You can define a threshold for a health rule based on a single metric value or on a mathematical expression built from multiple metric values.
The following are some examples of health rule conditions:
- To know if there are pods with readiness/liveness issues affecting your services, define a condition:
readiness probe status =0 for 80% pods in a workload
liveness probe status =0 for more than 30% pods in a workload
- To know if any services are impacted by pod restarts, define a condition:
Pod Restarts are greater than 3 for 80% pods on a workload
- To know about failed or pending pods, define a condition:
Sum of Failed pods over a workload is greater than 10%
Sum of Pending Pods over a workload is greater than 10%
- If the value of Errors per Minute/Calls per Minute over the last 15 days > 0.2.
This example combines two metrics in a single condition. You can use the expression builder embedded in the health rules wizard to create conditions based on a complex expression comprising multiple interdependent metrics. If the (average response time > baseline OR errors per minute > baseline) AND (calls per minute > the defined threshold).
This example uses multiple conditions to evaluate the health rules. You can use the CUSTOM option to define a boolean expression to evaluate the conditions.
Critical and Warning Conditions
Conditions are classified as either critical or warning conditions.
Critical conditions are evaluated before warning conditions. If you have defined a critical condition and a warning condition in the same health rule, the warning condition is evaluated only if the critical condition is not true.

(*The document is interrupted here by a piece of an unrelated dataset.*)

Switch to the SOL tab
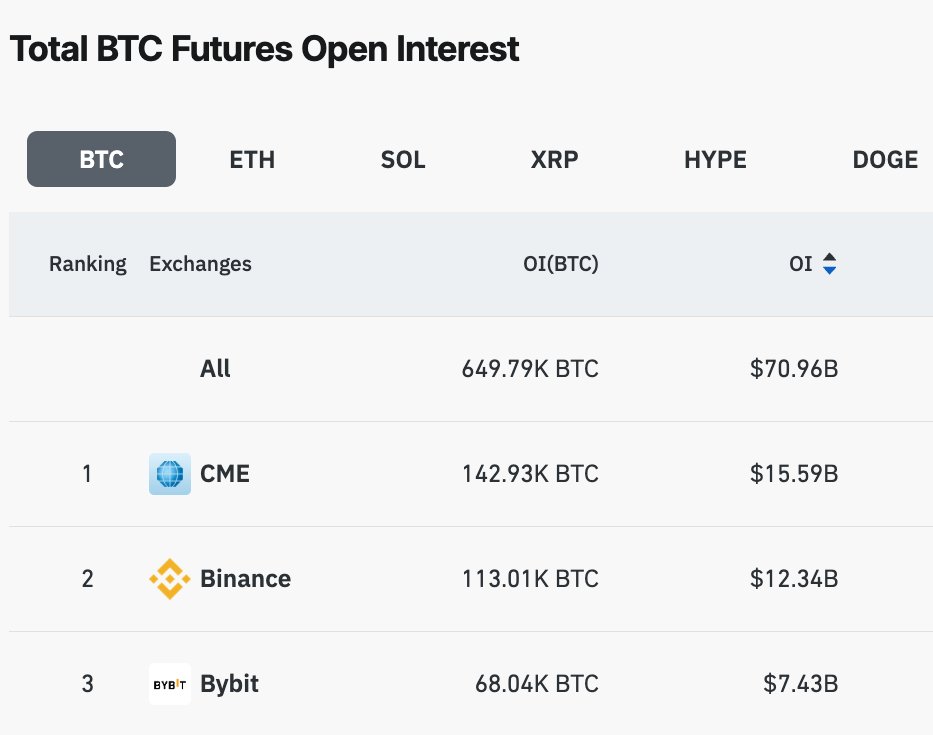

The configuration procedures for critical and warning conditions are identical, but you configure these two types of conditions in separate panels. You can copy a critical condition configuration to a warning configuration and vice-versa and then adjust the metrics in the copy to differentiate them. For example, in the Critical Condition panel you can create a critical condition based on the rule:
- If the
Request Count
is greater than 40
Then from the Warning Condition panel, copy that condition and edit it to be:
- If the
Request Count
is greater than 35
As performance changes, a health rule violation can be upgraded from warning to critical if performance deteriorates to the higher threshold or downgraded from critical to warning if performance improves to the warning threshold.
Condition Violation
When metric levels exceed the acceptable range, conditions violate, and a health rule violates. The details of the violation are displayed on the Entity Health Timeline section in the entity centric page. This section displays the following details:
- Number of violations of the type Alert and Anomaly.
- The start time of the violation
- End time (depending on the time period for data collection)

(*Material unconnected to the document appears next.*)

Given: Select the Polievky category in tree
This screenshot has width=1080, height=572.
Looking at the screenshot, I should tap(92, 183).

See Health Violation Timeline.
Condition Evaluation Criteria
When you define multiple conditions for a health rule, they are evaluated based on the criteria you define. You can use the following options to define the evaluation criteria:
- All: the health rule violates if all the conditions defined in the criteria evaluate as
true
. - Any: the health rule violates if one of the conditions defined in the criteria evaluates as
true
. - Custom: the health rule violates if the boolean expression with multiple conditions evaluates as
true
.
For information on how to configure evaluation criteria, see Condition Evaluation Criteria.

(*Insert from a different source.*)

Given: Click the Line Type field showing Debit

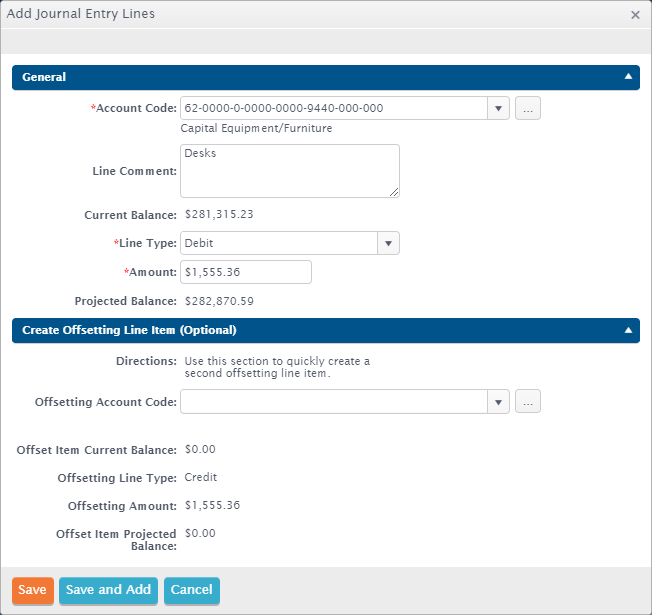Looking at the screenshot, I should [278, 243].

The following table uses examples to illustrate how a health rule is evaluated based on the criteria and when is it considered to violate:
Health Rule Configuration | Evaluation | Example |
---|---|---|
Single condition | The condition evaluates as | A health rule that compares 'average response time' with a defined baseline. |
Multiple conditions with ANY evaluation criteria | One of the health rule conditions evaluates as true | A health rule that monitors the health of K8 pod may measure any of the following performance metrics:
|
Multiple conditions with ALL evaluation criteria | All of the health rule conditions evaluate as | A health rule that monitors the health of APM service measures all of the following metrics:
|
Multiple conditions with CUSTOM evaluation criteria | The boolean expression with multiple conditions evaluates as The condition is evaluated only if a valid combination of conditions using To ensure that alerts are triggered quickly before there is any significant business impact, the health rules do not evaluate all the conditions in a boolean expression. The health rule starts evaluating the first condition and continues to evaluate the following conditions until it can deterministically mark the expression as true or false. As soon as the evaluation determines the expression to violate, an alert is triggered. | A health rule that monitors the health of a APM Service, measures the performance based on the following conditions:
AND
|
Custom Boolean Expression
A condition consists of single or multiple statements that evaluate different metrics. You can define a single condition or multiple conditions to evaluate the performance metrics of your application. When you define multiple conditions, you may want to define an evaluation criteria using a boolean expression.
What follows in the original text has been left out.